If your reaction to the above is ‘why should I?’ then I won’t take up any more of your time. However, if, as a professional adviser, you are still keen to ensure that your clients are actually seeing evidence of all the options that the FCA would expect them to know about, then hopefully this article might be useful.
We all know that when discussing capital raising with clients, we have to make them aware of remortgaging, further advances and second charge mortgages. For many advisers, telling clients that second charge exists is as far as it goes and then, in many cases, the client is told that in the opinion of the adviser, the only game in town is a remortgage.
No worries there, the obligation to follow the FCA guidelines has been ticked off, the second charge option has been allowed out of its box and then put back inside and the client is led firmly back to the ‘safety’ of a remortgage as the only option.
Of course, it could well be that a remortgage is the best option, but is the customer getting to see why? My guess is that the answer is no. My question is why not?
We are all grownups here, so I have another question for you. Let’s assume that you are not a professional adviser but a member of the public, reasonably educated in financial matters, and seeking the best way to raise capital. Would you be prepared to be told about the potential options, but then see no actual evidence as to why a remortgage is the only way forward? Apart from your adviser telling you so, that is.
No, I didn’t think so. Don’t you think that clients deserve to see the kind of evidence based approach that you would find acceptable as a potential customer, rather than just be told that it is effectively ‘my way or the highway’? If not, it really begins to look suspiciously that either the adviser is personally biased against second charge mortgages and does not even want to consider them (so an emotional rather than professional response), or even worse, is too busy or too blinkered to grant a client the right to see why other options have been discarded.
Customers trust their advisers to give them ‘best advice’. Surely that should include facts and figures that logically lead to the actual recommendation? I know that is what I would want from my adviser.
So how do you achieve this zen like approach to capital raising advice? I have no doubt that every one of you is busy but hopefully not too busy to be thorough. However, I am sure that for many of you, second charge lending is not as familiar as remortgaging, which is also a strong, if understandable factor as to why so many advisers still ignore them.
Sourcing systems can provide basic second charge quotes, but are usually unable to take into account a client’s specific requirements beyond the basic criteria and can give you a misleading comparison.
The simplest way to ensure that your client is getting an overall picture is to come to a whole of market second charge specialist, like Fluent for Advisers, who can help you on all aspects of second charge and more specifically, provide you with a quote tailored to that particular client’s circumstances from the lender most likely to accept their application.
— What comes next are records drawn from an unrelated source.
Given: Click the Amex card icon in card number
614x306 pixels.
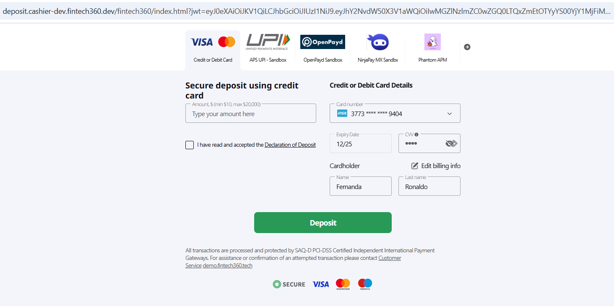Looking at the screenshot, I should pyautogui.click(x=342, y=114).
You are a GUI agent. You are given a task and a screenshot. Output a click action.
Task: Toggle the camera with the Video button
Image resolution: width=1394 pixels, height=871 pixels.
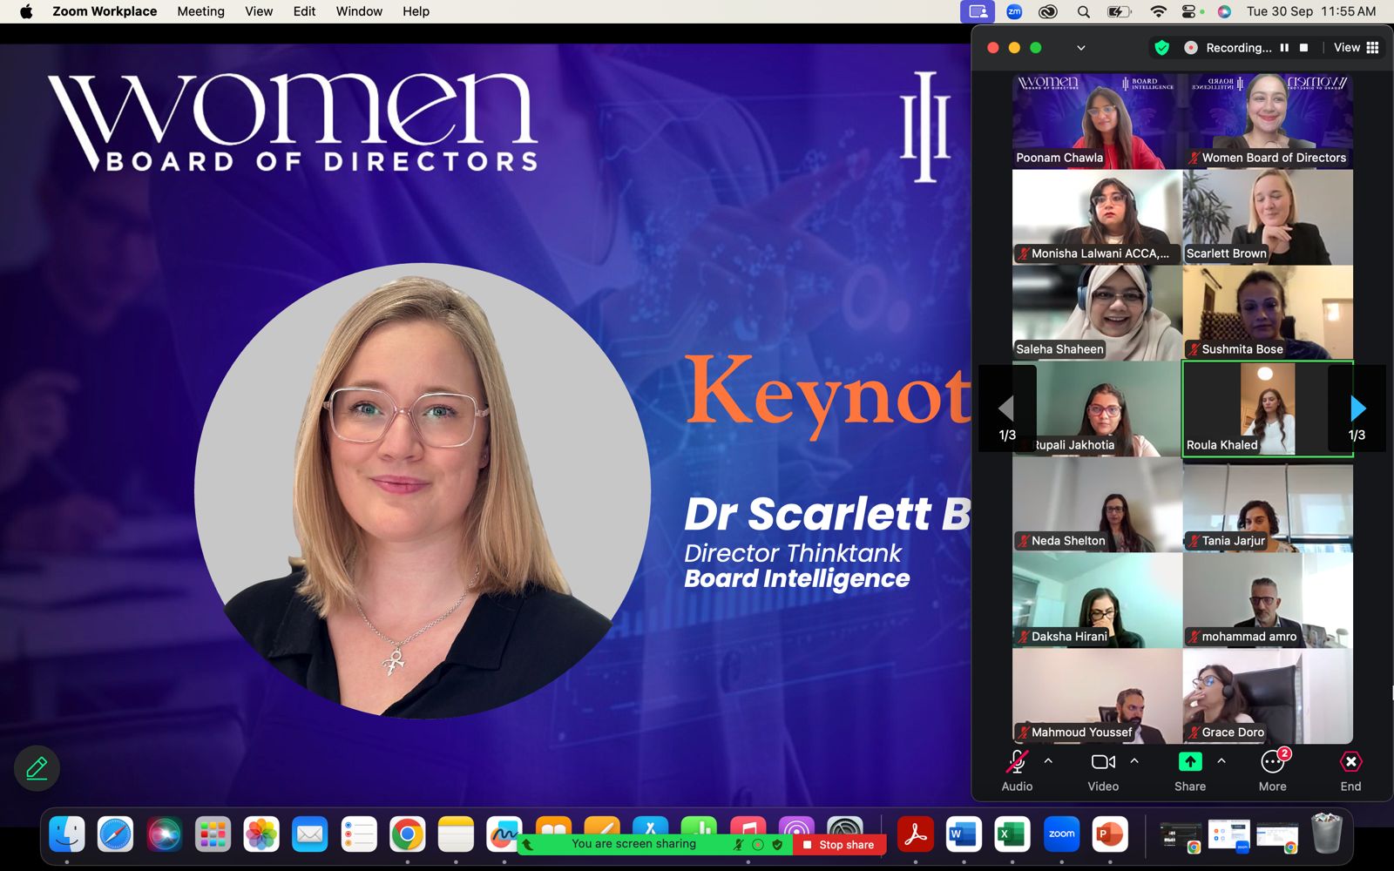1102,763
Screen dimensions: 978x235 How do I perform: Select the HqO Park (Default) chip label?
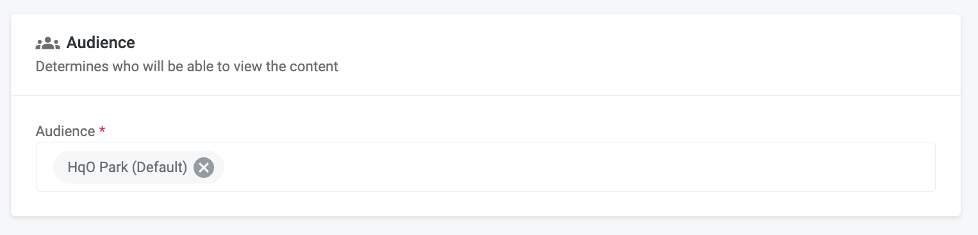(128, 168)
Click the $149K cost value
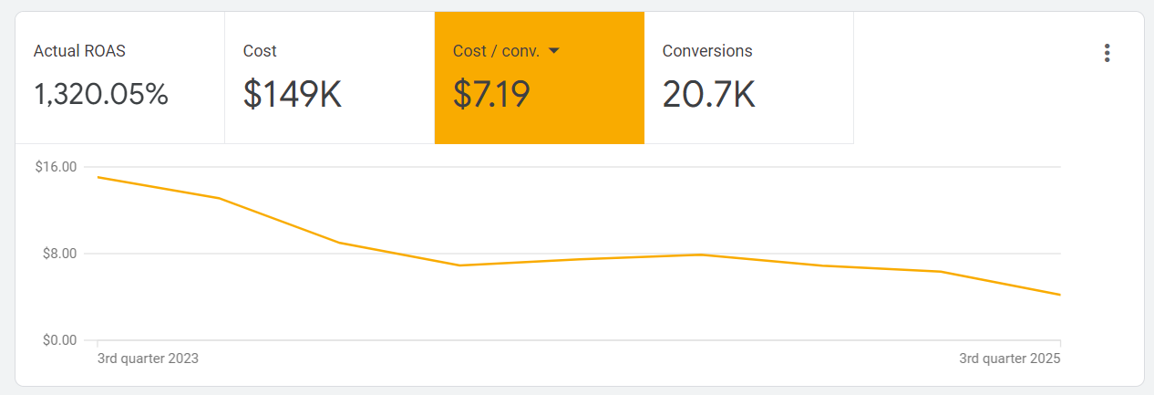1154x395 pixels. click(293, 94)
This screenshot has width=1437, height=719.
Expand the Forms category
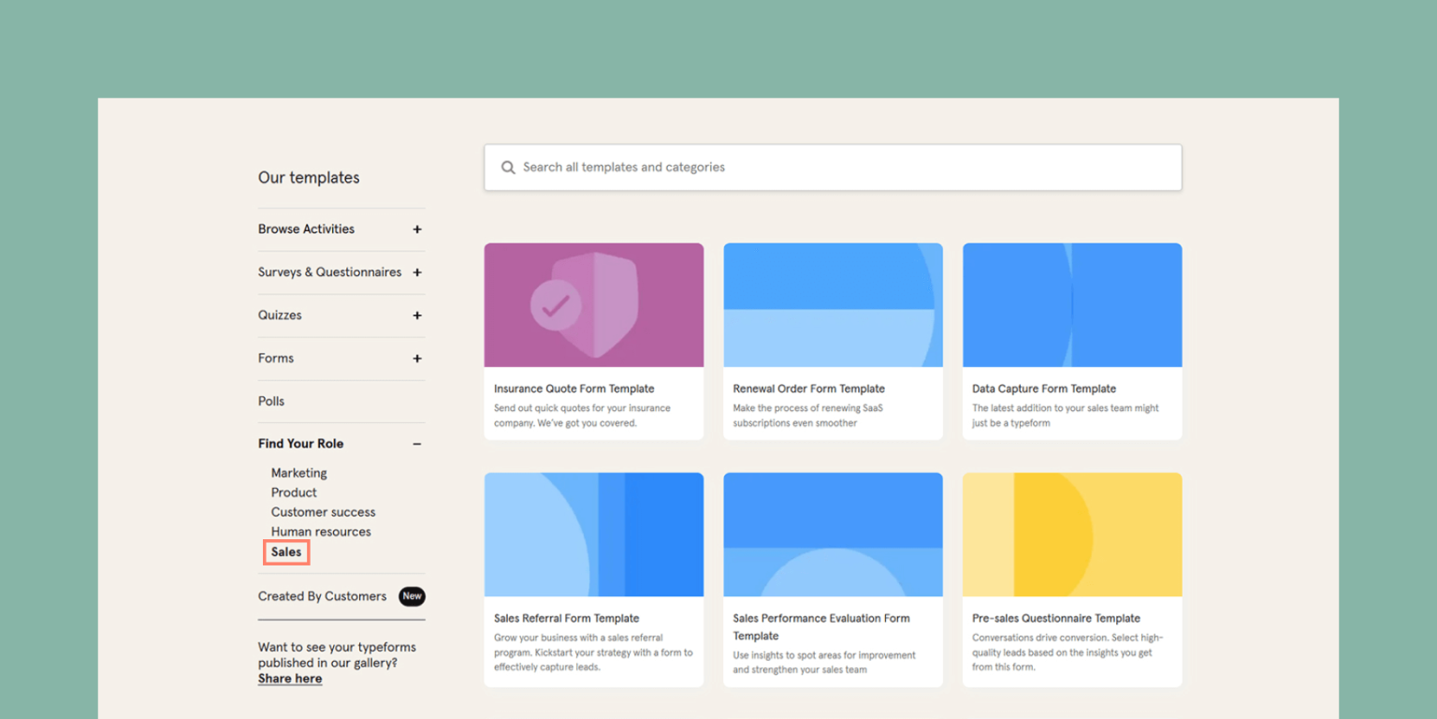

Then, when you go and see your client, at least you will have the evidence to back up your decision of which option to adopt. You never know, the evidence might very well lead you to look at second charge mortgages more closely.
In short, I am not here to ‘sell’ second charge. All I want to see is that customers are fully briefed and provided that is done, then the recommendation made, whether it is for a remortgage or not, will have real validity.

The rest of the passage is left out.